Many people were just lovely; complementing us on our cute children and forgiving their acting like drunk monkeys. A family trying to eat breakfast responded warmly when our little girl told them in great detail about how she has two dads, what her pets’ names are, and many many other details. People politely looked the other way as a quarter of the food ended up in one of our laps or on the floor. But I couldn’t help feel that quite a few people saw us coming and thought to themselves, “oh please don’t sit here. Please please please.” Is that lady having a bad morning, or did we wake her several times last night with our kids’ howling? And believe me, more than once I felt like howling too.
Jay calls our weekend in Monterey a “mitigated disaster,” and in part trying to do the beach or pool in the freezing fog was bad timing (and wrong location… San Diego anyone?). But I think the worst of it for me was realizing that so many simple pleasures that I’ve taken for granted are just not going to happen for awhile.
Let’s sit by the fireplace at the lodge for a few minutes. No.
Oh, look at that little yard sale/garden shop/tacky souvenir shop. Let’s stop! No.
I love sitting looking at the waves here. Um, no.
I’ll just try on a pair of shoes in this store. Are you kidding?
Like so many incredible, delicious pleasures in life, I didn’t realize how sweet it was to be able to make stop after stop on my little weekend trips if I felt like it. Boy now I appreciate those freedoms.
Partly, I have (surprise) an overly romantic view of what any experience will be like. I never want the weekend or vacation to end, except this one! And even fleeing this disaster I was sad, though maybe not because it was over, but because it didn’t happen at all as I’d hoped.

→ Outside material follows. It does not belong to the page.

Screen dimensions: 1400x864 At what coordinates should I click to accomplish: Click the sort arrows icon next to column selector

But also I think my own fun memories of trips and family fun are from when I was maybe 7 to 12. While there are some photos of camping before that age, I suspect my parents had the good sense to avoid certain kinds of trips until then. Maybe they learned the hard way too?

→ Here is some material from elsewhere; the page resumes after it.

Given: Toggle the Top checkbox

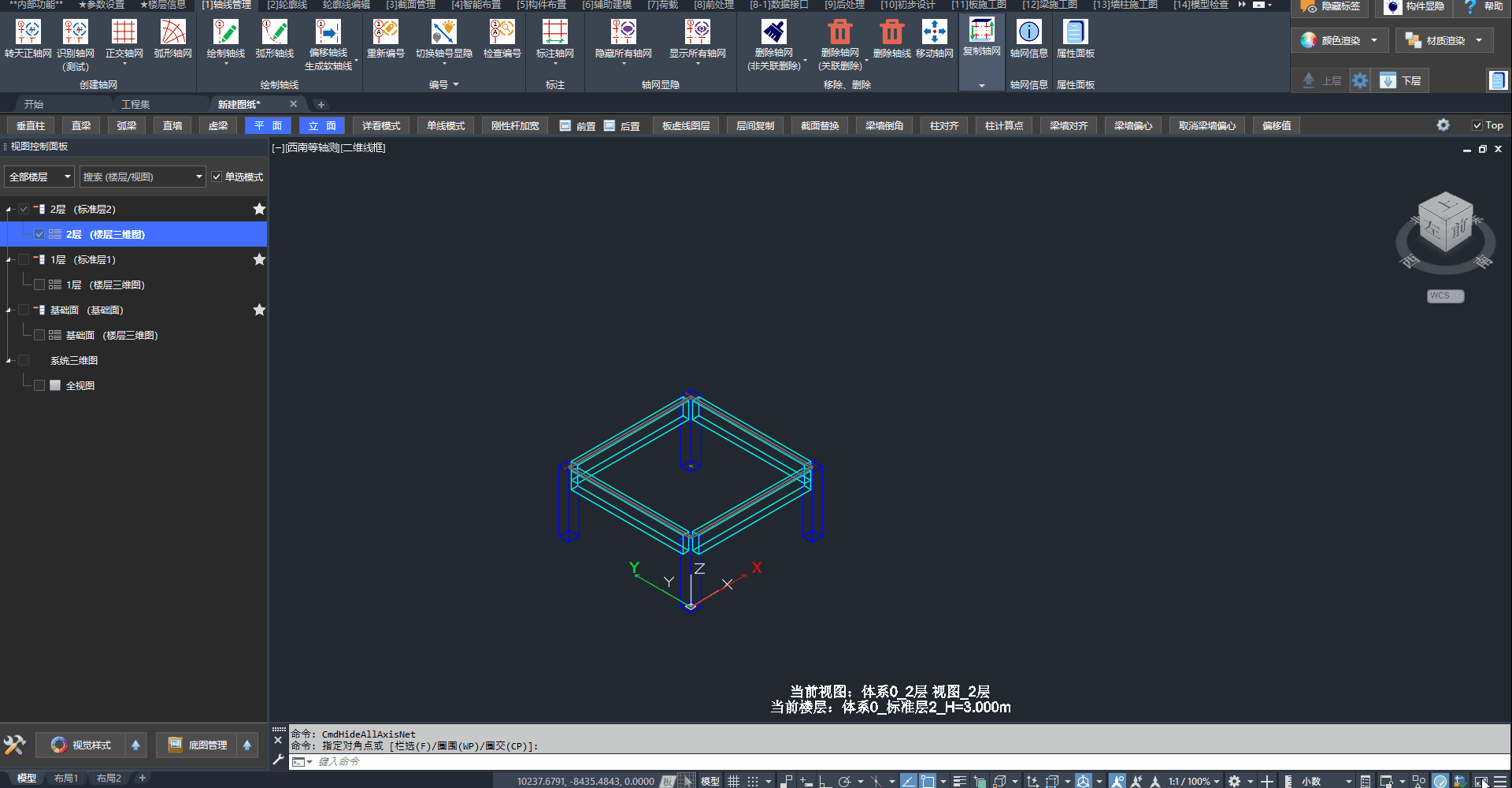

At a minimum, I think our two year old needs some more words, so he can ask for what he wants (before we say no), and maybe negotiate a little better behavior in exchange for sugar or other favors adults have the power to provide. We do have a few cards up our sleeves.
I think—I pray!—that with time we’ll remember the nice parts of this trip. We’ve got smiling photos, and we sure look like we’re having fun. There were some lovely moments.
But please, please! somebody tell me all of parenting isn’t like this: searingly awful and difficult times with little tiny moments of grace, so that everything only seems fun in retrospect? That’s not what it all is. Right? Right?